— Activity —
Since the data must remain as supplied, reproduce it word for word.

— Records shown —
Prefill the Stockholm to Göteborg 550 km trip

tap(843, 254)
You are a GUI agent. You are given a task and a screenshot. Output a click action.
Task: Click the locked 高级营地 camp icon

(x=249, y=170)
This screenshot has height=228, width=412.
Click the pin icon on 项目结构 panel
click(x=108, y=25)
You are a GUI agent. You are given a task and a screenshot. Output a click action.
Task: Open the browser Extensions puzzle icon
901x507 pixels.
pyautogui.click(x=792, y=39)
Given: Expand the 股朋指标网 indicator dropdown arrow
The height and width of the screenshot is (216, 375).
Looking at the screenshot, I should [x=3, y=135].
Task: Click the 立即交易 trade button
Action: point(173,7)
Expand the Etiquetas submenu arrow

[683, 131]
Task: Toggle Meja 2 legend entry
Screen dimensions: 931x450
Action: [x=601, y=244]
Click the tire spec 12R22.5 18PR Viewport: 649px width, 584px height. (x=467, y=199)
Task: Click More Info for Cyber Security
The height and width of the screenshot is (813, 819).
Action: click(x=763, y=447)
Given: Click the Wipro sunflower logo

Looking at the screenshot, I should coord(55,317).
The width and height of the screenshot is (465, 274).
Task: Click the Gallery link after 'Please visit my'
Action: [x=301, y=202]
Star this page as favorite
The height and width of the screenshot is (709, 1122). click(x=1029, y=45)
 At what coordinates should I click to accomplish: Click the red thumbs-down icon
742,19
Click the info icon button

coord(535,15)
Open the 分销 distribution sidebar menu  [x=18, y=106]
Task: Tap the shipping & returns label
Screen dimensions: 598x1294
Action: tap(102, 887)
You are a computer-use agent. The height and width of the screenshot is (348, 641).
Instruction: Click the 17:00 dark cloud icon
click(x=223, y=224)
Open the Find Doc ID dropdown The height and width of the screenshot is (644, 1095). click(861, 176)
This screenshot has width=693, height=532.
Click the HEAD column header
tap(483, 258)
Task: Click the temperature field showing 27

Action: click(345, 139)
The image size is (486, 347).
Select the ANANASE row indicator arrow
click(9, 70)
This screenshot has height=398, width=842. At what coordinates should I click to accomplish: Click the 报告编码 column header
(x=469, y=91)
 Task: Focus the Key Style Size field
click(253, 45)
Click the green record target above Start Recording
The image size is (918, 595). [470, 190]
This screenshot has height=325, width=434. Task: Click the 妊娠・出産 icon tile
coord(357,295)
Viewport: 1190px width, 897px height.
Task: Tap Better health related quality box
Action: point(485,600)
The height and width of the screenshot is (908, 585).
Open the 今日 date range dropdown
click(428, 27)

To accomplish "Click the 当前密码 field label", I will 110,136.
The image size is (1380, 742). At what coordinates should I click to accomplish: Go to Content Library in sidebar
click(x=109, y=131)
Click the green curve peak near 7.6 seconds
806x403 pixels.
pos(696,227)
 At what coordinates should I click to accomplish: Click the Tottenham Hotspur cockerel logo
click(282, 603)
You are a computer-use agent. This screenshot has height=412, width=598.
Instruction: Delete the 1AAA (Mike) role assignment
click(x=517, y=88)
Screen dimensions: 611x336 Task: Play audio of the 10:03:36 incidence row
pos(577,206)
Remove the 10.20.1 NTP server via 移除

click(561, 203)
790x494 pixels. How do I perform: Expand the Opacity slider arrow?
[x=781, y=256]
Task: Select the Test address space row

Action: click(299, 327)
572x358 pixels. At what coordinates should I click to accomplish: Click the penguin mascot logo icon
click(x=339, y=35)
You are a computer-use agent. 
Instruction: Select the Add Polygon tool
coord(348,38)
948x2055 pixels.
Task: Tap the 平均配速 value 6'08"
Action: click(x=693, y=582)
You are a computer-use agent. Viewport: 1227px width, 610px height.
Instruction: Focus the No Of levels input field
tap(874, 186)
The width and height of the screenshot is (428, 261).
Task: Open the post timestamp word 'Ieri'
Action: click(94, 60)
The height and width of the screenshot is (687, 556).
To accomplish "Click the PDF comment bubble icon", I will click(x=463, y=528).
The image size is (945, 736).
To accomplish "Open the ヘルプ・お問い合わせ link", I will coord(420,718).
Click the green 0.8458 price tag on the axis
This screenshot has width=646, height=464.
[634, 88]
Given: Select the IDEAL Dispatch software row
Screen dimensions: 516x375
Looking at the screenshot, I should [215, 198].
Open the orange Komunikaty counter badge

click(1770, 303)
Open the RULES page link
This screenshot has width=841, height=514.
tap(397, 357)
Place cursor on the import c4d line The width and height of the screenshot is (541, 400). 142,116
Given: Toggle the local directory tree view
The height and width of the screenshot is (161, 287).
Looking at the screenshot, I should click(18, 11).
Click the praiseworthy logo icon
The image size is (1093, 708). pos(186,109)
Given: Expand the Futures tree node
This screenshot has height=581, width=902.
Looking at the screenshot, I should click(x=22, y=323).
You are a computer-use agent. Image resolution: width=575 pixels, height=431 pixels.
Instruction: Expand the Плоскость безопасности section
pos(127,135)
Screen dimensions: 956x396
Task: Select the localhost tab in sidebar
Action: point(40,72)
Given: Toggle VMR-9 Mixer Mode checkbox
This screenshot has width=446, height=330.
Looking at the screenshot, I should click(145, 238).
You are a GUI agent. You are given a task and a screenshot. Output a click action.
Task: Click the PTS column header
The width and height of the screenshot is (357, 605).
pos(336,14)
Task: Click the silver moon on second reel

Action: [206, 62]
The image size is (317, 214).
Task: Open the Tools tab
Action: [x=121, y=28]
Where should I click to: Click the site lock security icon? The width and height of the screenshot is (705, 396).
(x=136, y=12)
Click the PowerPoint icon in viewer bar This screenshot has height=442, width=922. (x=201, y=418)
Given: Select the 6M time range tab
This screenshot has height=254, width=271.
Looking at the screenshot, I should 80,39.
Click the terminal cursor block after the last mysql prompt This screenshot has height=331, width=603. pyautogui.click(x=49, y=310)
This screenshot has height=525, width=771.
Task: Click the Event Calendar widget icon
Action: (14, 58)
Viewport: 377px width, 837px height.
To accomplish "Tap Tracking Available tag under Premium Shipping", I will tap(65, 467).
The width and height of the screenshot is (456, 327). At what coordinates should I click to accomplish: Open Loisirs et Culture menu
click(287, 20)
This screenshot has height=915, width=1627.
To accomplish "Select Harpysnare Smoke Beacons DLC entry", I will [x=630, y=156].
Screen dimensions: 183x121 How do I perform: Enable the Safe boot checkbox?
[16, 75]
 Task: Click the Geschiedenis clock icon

— Exercise result —
Prefill the Stockholm to Göteborg 550 km trip

tap(843, 254)
You are a GUI agent. You are given a task and a screenshot. Output a click action.
Task: Click the locked 高级营地 camp icon

(x=249, y=170)
This screenshot has height=228, width=412.
Click the pin icon on 项目结构 panel
click(x=108, y=25)
You are a GUI agent. You are given a task and a screenshot. Output a click action.
Task: Open the browser Extensions puzzle icon
901x507 pixels.
pyautogui.click(x=792, y=39)
Given: Expand the 股朋指标网 indicator dropdown arrow
The height and width of the screenshot is (216, 375).
Looking at the screenshot, I should [x=3, y=135].
Task: Click the 立即交易 trade button
Action: point(173,7)
Expand the Etiquetas submenu arrow

[683, 131]
Task: Toggle Meja 2 legend entry
Screen dimensions: 931x450
Action: [x=601, y=244]
Click the tire spec 12R22.5 18PR Viewport: 649px width, 584px height. (x=467, y=199)
Task: Click More Info for Cyber Security
The height and width of the screenshot is (813, 819).
Action: click(x=763, y=447)
Given: Click the Wipro sunflower logo

Looking at the screenshot, I should coord(55,317).
The width and height of the screenshot is (465, 274).
Task: Click the Gallery link after 'Please visit my'
Action: [x=301, y=202]
Star this page as favorite
The height and width of the screenshot is (709, 1122). click(x=1029, y=45)
 At what coordinates should I click to accomplish: Click the red thumbs-down icon
742,19
Click the info icon button

coord(535,15)
Open the 分销 distribution sidebar menu  [x=18, y=106]
Task: Tap the shipping & returns label
Screen dimensions: 598x1294
Action: tap(102, 887)
You are a computer-use agent. The height and width of the screenshot is (348, 641).
Instruction: Click the 17:00 dark cloud icon
click(x=223, y=224)
Open the Find Doc ID dropdown The height and width of the screenshot is (644, 1095). click(861, 176)
This screenshot has width=693, height=532.
Click the HEAD column header
tap(483, 258)
Task: Click the temperature field showing 27

Action: click(345, 139)
The image size is (486, 347).
Select the ANANASE row indicator arrow
click(9, 70)
This screenshot has height=398, width=842. At what coordinates should I click to accomplish: Click the 报告编码 column header
(x=469, y=91)
 Task: Focus the Key Style Size field
click(253, 45)
Click the green record target above Start Recording
The image size is (918, 595). [470, 190]
This screenshot has height=325, width=434. Task: Click the 妊娠・出産 icon tile
coord(357,295)
Viewport: 1190px width, 897px height.
Task: Tap Better health related quality box
Action: point(485,600)
The height and width of the screenshot is (908, 585).
Open the 今日 date range dropdown
click(428, 27)

To accomplish "Click the 当前密码 field label", I will 110,136.
The image size is (1380, 742). At what coordinates should I click to accomplish: Go to Content Library in sidebar
click(x=109, y=131)
Click the green curve peak near 7.6 seconds
806x403 pixels.
pos(696,227)
 At what coordinates should I click to accomplish: Click the Tottenham Hotspur cockerel logo
click(282, 603)
You are a computer-use agent. This screenshot has height=412, width=598.
Instruction: Delete the 1AAA (Mike) role assignment
click(x=517, y=88)
Screen dimensions: 611x336 Task: Play audio of the 10:03:36 incidence row
pos(577,206)
Remove the 10.20.1 NTP server via 移除

click(561, 203)
790x494 pixels. How do I perform: Expand the Opacity slider arrow?
[x=781, y=256]
Task: Select the Test address space row

Action: click(299, 327)
572x358 pixels. At what coordinates should I click to accomplish: Click the penguin mascot logo icon
click(x=339, y=35)
You are a computer-use agent. 
Instruction: Select the Add Polygon tool
coord(348,38)
948x2055 pixels.
Task: Tap the 平均配速 value 6'08"
Action: click(x=693, y=582)
You are a computer-use agent. Viewport: 1227px width, 610px height.
Instruction: Focus the No Of levels input field
tap(874, 186)
The width and height of the screenshot is (428, 261).
Task: Open the post timestamp word 'Ieri'
Action: click(94, 60)
The height and width of the screenshot is (687, 556).
To accomplish "Click the PDF comment bubble icon", I will click(x=463, y=528).
The image size is (945, 736).
To accomplish "Open the ヘルプ・お問い合わせ link", I will coord(420,718).
Click the green 0.8458 price tag on the axis
This screenshot has width=646, height=464.
[634, 88]
Given: Select the IDEAL Dispatch software row
Screen dimensions: 516x375
Looking at the screenshot, I should [215, 198].
Open the orange Komunikaty counter badge

click(1770, 303)
Open the RULES page link
This screenshot has width=841, height=514.
tap(397, 357)
Place cursor on the import c4d line The width and height of the screenshot is (541, 400). 142,116
Given: Toggle the local directory tree view
The height and width of the screenshot is (161, 287).
Looking at the screenshot, I should click(18, 11).
Click the praiseworthy logo icon
The image size is (1093, 708). pos(186,109)
Given: Expand the Futures tree node
This screenshot has height=581, width=902.
Looking at the screenshot, I should click(x=22, y=323).
You are a computer-use agent. Image resolution: width=575 pixels, height=431 pixels.
Instruction: Expand the Плоскость безопасности section
pos(127,135)
Screen dimensions: 956x396
Task: Select the localhost tab in sidebar
Action: point(40,72)
Given: Toggle VMR-9 Mixer Mode checkbox
This screenshot has width=446, height=330.
Looking at the screenshot, I should click(145, 238).
You are a GUI agent. You are given a task and a screenshot. Output a click action.
Task: Click the PTS column header
The width and height of the screenshot is (357, 605).
pos(336,14)
Task: Click the silver moon on second reel

Action: [206, 62]
The image size is (317, 214).
Task: Open the Tools tab
Action: [x=121, y=28]
Where should I click to: Click the site lock security icon? The width and height of the screenshot is (705, 396).
(x=136, y=12)
Click the PowerPoint icon in viewer bar This screenshot has height=442, width=922. (x=201, y=418)
Given: Select the 6M time range tab
This screenshot has height=254, width=271.
Looking at the screenshot, I should 80,39.
Click the terminal cursor block after the last mysql prompt This screenshot has height=331, width=603. pyautogui.click(x=49, y=310)
This screenshot has height=525, width=771.
Task: Click the Event Calendar widget icon
Action: (14, 58)
Viewport: 377px width, 837px height.
To accomplish "Tap Tracking Available tag under Premium Shipping", I will tap(65, 467).
The width and height of the screenshot is (456, 327). At what coordinates should I click to accomplish: Open Loisirs et Culture menu
click(287, 20)
This screenshot has height=915, width=1627.
To accomplish "Select Harpysnare Smoke Beacons DLC entry", I will [x=630, y=156].
Screen dimensions: 183x121 How do I perform: Enable the Safe boot checkbox?
[16, 75]
 Task: Click the Geschiedenis clock icon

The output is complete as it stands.